To authenticate that an InvoiceRequest is for a valid Offer, include the
nonce from the Offer::metadata in the Offer::paths. This can be used to
prevent de-anonymization attacks where an attacker sends requests using
self-constructed paths to nodes near the Offer::paths' introduction
nodes.
Metadata is an internal type used within Offer messages. For any
constructed message, Metadata::Bytes is always used. The other variants
are used during construction or verification time. Document this and
debug_assert!(false) accordingly.
Jeffrey Czyz [Thu, 20 Jun 2024 00:18:26 +0000 (19:18 -0500)]
Add InvoiceRequest::verify_using_recipient_data
Invoice requests are authenticated by checking the metadata in the
corresponding offer. For offers using blinded paths, this will simply be
a 128-bit nonce. Allows checking this nonce explicitly instead of the
metadata. This will be used by an upcoming change that includes the
nonce in the offer's blinded paths instead of the metadata, which
mitigate de-anonymization attacks.
Jeffrey Czyz [Wed, 19 Jun 2024 17:42:16 +0000 (12:42 -0500)]
Pass Nonce directly to OfferBuilder
When using OfferBuilder::deriving_signing_pubkey, the nonce generated
needs to be the same one included in any OfferBuilder::paths. This is
because the nonce is used along with the offer TLVs to derive a signing
pubkey and will soon be elided from the metadata entirely.
Jeffrey Czyz [Wed, 19 Jun 2024 16:51:53 +0000 (11:51 -0500)]
Move Nonce to a separate offers sub-module
Nonce is used when constructing Offer::metadata and will soon be need
when constructing BlindedPath for use in authentication.

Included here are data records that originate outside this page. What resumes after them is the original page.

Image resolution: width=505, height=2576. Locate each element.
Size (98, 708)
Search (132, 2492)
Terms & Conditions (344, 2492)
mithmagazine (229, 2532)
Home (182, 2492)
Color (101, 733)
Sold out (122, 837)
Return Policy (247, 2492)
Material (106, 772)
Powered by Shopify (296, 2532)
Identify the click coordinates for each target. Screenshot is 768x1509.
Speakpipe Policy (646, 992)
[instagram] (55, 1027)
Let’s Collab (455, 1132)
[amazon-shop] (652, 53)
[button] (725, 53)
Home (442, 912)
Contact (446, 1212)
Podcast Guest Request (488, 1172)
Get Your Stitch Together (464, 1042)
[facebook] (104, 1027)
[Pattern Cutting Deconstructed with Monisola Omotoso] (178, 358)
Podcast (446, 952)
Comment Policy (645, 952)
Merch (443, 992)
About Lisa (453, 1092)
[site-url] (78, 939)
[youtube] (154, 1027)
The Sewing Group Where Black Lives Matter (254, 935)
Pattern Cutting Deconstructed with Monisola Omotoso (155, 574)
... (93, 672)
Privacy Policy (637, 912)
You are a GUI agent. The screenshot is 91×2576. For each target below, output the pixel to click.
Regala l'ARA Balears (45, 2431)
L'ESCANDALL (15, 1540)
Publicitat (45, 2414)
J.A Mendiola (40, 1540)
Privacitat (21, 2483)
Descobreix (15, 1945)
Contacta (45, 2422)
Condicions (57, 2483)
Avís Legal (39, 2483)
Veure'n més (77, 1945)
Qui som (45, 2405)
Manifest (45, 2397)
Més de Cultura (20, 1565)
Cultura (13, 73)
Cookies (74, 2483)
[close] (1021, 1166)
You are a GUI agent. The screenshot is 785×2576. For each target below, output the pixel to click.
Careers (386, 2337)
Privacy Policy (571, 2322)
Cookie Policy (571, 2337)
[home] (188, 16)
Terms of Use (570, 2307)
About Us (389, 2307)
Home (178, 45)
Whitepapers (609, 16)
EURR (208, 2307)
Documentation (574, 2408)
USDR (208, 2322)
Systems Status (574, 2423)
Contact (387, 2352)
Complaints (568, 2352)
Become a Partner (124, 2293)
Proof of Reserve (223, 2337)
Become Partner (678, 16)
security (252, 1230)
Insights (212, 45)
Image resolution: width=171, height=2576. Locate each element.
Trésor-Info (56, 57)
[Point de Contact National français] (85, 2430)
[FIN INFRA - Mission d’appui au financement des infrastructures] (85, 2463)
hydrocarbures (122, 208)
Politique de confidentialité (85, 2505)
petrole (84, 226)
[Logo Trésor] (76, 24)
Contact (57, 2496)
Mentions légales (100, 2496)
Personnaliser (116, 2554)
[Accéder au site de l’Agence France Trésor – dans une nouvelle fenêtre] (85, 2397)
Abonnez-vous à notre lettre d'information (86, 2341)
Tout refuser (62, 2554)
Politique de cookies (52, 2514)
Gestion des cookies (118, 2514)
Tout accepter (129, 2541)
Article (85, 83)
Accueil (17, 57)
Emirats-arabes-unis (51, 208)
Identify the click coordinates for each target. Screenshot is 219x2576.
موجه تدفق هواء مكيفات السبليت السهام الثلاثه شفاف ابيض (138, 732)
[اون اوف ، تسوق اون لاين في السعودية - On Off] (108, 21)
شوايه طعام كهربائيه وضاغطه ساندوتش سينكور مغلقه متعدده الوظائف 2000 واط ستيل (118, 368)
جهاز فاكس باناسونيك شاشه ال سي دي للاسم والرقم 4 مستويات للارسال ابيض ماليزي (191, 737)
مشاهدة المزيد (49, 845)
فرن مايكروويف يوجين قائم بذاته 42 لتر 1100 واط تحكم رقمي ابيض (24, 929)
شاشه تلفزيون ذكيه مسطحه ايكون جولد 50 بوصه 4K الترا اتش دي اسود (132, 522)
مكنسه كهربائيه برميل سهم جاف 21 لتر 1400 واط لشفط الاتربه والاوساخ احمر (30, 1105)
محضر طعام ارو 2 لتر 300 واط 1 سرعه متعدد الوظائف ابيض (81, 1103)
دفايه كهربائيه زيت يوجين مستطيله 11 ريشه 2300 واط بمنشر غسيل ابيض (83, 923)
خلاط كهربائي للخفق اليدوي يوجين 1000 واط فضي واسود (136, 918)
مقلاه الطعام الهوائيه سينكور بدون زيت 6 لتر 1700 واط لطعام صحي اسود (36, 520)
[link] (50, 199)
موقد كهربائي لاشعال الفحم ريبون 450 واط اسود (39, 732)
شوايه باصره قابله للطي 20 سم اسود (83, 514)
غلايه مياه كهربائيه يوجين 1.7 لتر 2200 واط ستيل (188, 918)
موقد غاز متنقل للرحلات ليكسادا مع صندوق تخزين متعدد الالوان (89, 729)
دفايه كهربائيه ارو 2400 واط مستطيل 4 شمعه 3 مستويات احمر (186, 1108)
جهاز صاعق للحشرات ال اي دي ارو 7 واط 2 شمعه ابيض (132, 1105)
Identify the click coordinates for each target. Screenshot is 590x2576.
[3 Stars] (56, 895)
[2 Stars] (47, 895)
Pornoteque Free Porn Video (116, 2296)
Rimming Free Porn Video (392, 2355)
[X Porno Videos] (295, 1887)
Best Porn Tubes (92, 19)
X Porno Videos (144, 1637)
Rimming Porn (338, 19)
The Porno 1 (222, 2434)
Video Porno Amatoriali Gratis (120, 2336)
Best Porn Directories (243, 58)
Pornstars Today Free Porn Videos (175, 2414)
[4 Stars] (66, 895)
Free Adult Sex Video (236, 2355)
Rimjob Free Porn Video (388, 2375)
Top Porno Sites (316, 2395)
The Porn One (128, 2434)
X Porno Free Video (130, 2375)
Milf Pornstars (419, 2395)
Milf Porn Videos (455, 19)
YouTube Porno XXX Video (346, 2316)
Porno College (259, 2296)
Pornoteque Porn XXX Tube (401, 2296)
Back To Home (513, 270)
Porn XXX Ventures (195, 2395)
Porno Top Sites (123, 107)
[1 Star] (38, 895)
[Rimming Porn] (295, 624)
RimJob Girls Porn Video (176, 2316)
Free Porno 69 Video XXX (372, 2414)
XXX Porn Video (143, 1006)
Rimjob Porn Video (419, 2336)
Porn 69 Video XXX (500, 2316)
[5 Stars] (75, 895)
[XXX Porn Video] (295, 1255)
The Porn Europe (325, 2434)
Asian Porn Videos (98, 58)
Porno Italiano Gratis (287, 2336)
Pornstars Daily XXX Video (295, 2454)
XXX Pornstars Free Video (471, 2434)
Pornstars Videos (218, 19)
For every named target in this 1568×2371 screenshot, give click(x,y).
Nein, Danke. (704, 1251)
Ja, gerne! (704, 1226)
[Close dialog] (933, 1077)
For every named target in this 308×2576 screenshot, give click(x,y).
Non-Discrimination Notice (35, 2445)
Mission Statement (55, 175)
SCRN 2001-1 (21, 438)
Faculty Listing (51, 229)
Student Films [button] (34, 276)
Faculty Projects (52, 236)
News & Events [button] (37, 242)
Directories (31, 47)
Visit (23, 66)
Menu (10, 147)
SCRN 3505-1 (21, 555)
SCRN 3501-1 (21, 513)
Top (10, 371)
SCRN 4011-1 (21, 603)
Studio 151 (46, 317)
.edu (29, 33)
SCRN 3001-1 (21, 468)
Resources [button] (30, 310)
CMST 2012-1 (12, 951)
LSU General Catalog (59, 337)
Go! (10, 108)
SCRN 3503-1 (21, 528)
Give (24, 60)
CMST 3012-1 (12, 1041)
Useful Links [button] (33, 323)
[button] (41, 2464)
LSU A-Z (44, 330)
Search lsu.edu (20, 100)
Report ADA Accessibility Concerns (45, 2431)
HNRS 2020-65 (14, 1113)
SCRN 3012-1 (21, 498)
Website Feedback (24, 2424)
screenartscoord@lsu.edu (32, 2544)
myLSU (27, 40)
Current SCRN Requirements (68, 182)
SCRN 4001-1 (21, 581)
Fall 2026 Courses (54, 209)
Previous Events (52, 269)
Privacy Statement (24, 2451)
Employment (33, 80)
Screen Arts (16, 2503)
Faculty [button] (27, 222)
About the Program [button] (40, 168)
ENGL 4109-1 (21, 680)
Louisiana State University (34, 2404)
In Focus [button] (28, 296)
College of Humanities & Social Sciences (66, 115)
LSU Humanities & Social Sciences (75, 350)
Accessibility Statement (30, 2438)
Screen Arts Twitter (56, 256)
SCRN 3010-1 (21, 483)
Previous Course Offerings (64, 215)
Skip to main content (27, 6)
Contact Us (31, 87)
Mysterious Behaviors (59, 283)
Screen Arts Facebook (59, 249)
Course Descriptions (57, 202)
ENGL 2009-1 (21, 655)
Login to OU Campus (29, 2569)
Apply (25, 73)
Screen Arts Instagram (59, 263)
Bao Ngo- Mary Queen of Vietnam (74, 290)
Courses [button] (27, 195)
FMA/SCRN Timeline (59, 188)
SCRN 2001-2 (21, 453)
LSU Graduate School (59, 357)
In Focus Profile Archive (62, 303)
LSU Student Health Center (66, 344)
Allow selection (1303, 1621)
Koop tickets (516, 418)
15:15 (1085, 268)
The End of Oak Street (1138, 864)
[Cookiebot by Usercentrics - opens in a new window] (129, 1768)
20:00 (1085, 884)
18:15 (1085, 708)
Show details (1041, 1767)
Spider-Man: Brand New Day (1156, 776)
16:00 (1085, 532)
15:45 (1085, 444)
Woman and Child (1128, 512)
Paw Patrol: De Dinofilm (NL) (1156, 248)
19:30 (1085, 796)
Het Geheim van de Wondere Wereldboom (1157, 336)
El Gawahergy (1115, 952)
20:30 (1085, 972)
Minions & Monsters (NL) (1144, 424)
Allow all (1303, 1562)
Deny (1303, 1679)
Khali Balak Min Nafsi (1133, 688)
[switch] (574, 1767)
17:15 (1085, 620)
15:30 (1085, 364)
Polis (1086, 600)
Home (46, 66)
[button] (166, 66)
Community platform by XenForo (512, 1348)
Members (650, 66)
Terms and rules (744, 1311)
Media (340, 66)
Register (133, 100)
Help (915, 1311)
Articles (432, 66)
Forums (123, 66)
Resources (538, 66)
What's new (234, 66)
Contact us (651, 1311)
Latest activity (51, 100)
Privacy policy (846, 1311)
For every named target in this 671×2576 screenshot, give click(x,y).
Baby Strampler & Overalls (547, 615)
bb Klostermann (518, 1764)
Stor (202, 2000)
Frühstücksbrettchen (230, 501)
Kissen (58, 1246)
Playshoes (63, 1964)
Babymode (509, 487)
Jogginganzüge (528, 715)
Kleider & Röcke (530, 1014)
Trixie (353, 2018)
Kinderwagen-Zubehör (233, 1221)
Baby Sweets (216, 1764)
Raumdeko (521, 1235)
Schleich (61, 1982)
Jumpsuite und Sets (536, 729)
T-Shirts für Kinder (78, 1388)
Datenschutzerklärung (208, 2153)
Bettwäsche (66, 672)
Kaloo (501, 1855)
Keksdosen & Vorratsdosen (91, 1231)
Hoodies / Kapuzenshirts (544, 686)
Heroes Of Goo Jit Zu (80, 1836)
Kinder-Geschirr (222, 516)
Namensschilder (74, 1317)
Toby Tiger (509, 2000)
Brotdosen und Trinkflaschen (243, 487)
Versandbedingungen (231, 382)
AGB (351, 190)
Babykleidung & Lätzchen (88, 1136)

Move it to
separate module now that it is public and will be more widely used.
Jeffrey Czyz [Wed, 19 Jun 2024 16:29:20 +0000 (11:29 -0500)]
Change Nonce visibility to pub
A nonce is generated in OfferBuilder::deriving_signing_pubkey from an
EntropySource for use in Offer::metadata. The same nonce will need to be
included as recipient data in any blinded paths in the Offer. Increase
the visibility to allow for this.
Elias Rohrer [Tue, 2 Jul 2024 10:04:33 +0000 (12:04 +0200)]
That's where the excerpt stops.